Anna got right up in Ravi’s face, leaning down and staring at him sharply.
“I need to navigate this ship. Now.”
Ravi knew that look. That determination. He’d seen it at least once every
day since they’d left Earth. He’d seen the look as recently as that morning, when she’d waited for him to relay coordinates for their entry point and it had taken a few seconds too long. There was no place for distractions on Anna’s Omega team. You either did your job quickly and efficiently, or she did it herself.

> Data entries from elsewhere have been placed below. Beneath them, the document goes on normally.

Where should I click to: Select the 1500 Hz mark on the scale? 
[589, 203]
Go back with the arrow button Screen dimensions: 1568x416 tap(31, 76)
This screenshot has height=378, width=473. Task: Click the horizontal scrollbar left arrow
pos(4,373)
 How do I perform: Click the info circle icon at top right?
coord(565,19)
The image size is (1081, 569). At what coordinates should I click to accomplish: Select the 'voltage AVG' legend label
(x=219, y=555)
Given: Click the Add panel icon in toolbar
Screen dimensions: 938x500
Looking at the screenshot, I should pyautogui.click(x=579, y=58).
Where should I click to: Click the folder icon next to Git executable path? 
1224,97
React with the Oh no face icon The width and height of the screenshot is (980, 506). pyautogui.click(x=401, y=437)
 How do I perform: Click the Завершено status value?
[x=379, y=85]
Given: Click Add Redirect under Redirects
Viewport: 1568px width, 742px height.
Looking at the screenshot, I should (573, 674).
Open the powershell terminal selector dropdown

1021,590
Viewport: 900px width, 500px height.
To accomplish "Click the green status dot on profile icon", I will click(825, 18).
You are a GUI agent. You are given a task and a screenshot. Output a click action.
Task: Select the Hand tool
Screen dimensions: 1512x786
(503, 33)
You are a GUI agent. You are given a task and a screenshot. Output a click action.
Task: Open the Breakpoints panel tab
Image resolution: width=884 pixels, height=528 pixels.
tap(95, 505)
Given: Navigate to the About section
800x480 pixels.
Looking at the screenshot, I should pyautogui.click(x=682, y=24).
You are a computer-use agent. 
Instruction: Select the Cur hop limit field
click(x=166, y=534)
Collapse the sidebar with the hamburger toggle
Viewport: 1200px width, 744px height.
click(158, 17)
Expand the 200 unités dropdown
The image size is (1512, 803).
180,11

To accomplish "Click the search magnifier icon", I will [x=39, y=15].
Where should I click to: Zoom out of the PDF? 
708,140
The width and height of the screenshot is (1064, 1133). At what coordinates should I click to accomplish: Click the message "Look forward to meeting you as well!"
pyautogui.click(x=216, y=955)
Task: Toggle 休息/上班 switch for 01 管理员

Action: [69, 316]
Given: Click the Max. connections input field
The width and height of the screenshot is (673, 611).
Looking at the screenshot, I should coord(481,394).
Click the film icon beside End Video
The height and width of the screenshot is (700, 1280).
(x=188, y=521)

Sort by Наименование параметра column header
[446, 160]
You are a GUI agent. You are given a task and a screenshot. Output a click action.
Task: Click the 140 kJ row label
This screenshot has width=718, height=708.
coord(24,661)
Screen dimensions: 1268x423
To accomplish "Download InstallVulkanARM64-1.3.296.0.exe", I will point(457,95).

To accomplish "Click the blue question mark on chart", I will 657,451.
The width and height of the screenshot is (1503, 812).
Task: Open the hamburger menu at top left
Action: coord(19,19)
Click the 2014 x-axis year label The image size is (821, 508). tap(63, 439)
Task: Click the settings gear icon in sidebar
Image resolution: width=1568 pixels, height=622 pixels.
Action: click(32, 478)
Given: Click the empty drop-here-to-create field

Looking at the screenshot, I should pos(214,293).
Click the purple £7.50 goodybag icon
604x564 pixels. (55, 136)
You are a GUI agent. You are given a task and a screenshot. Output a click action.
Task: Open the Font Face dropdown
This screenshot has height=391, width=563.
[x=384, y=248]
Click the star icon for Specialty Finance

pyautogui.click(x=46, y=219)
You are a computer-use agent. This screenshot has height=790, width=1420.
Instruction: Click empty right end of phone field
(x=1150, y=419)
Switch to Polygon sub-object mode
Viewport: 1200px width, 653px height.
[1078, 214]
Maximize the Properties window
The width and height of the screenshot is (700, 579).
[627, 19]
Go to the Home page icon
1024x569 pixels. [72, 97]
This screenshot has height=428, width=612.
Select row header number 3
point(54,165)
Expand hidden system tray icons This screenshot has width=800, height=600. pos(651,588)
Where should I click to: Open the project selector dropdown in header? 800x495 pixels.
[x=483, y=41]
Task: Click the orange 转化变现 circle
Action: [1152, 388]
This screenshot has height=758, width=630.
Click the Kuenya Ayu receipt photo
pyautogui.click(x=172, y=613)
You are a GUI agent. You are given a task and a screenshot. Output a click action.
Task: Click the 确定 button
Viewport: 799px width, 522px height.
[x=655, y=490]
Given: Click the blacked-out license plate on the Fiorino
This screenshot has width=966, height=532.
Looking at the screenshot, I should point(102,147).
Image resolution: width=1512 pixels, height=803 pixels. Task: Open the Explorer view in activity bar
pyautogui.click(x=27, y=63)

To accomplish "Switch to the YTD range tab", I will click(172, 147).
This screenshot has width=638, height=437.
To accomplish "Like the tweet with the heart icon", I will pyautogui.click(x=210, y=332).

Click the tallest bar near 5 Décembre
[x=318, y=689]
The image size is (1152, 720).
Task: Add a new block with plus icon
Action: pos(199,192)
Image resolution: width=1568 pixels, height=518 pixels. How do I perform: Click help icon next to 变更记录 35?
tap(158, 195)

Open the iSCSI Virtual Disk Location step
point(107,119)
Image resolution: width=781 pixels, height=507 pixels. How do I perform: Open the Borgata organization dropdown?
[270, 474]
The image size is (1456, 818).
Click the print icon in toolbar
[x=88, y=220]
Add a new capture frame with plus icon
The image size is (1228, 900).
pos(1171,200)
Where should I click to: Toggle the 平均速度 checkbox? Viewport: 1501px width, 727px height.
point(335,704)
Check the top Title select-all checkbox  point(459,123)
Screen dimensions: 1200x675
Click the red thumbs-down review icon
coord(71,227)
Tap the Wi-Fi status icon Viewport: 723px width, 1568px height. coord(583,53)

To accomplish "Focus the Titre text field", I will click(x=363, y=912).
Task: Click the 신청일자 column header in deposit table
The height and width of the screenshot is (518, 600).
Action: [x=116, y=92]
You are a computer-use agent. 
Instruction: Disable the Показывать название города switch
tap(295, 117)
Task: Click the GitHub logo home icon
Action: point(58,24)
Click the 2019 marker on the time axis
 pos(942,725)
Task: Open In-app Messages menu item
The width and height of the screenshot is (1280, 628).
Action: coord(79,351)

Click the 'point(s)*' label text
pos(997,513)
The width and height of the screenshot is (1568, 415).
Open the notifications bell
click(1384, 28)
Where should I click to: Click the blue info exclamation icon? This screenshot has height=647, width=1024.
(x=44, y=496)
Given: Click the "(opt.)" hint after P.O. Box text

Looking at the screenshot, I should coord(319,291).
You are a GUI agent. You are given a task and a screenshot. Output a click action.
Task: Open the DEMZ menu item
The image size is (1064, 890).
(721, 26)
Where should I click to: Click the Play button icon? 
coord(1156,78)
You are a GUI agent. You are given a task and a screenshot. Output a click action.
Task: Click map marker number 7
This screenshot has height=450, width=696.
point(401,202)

And yet Ravi had long ago decided he liked Anna. She was strong and smart, and she could be funny when she really wanted to be. He liked funny. Like when she used withering sarcasm that wasn’t pointed at him. “You’re not always messing up the orders I give you,” she’d said to Siena a few days before. “Sometimes you’re asleep.” Siena had it the worst—she was second-in-command, a possible threat to Anna’s hold on power.
But there were times, such as the moment he found himself in now, when Anna truly scared him. Ravi got up and moved off.
“You might want to buckle up,” Anna said. “This could get a little bumpy.”
Ravi knew better than to take an order like that lightly. He switched seats with her and secured himself for whatever Armageddon was about to happen.
—
“This is good,” Dash said, staring at the surface as they waited. They had gone several miles and stopped, waiting for the water to go as calm as possible all around them. But it wasn’t turning glassy as it had when they arrived.
“There are clouds moving in,” Carly said, staring off into the distance.
Gabriel sniffed the air. He had a keen sense of weather patterns.
“It does smell like rain,” Gabriel said as he looked over his shoulder. “It’s coming from that way.”